いかに現在が英語の世紀に突入しており、日本人はどうやって日本語を「護って」いけばよいかを論じたエッセー。非常におもしろい論考だと思いましたが、自身の主観的な体験により自分に酔いながら筆を進めている部分が散見され、ところどころに登場する偏見(学力不足のクラスをアフリカの田舎の子供を集めたのと同様としたり、アイルランドの自国語保護政策を贅沢としてみたり)がかなり気になりました。

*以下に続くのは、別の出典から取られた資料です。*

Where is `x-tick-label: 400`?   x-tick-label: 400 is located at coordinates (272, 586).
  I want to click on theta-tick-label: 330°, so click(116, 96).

また、優れた文学として過去の作品のみが取り上げ現代作品については「文学の終わり」を憂える声があるとしていたり、英語のみが普遍語として流通するということを前提にしているのが個人的にはあまりピンと来ない感じです。例えば、前者で言えば、村上春樹のように海外でも高い評価を得ている作家や後者で言えば中国語やスペイン語はどうなのだろうかと思いますが、それらの疑問には答えられていません。
とはいえ、国民国家の成立と国語の成立が密接にかかわり合っていること、中世におけるラテン語の使われ方、日本における漢字文化とひらがなの成立、明治維新後の国語の成立と翻訳の意味などの指摘には非常に新鮮な部分があり、読んでおいて損はない作品だとは思います。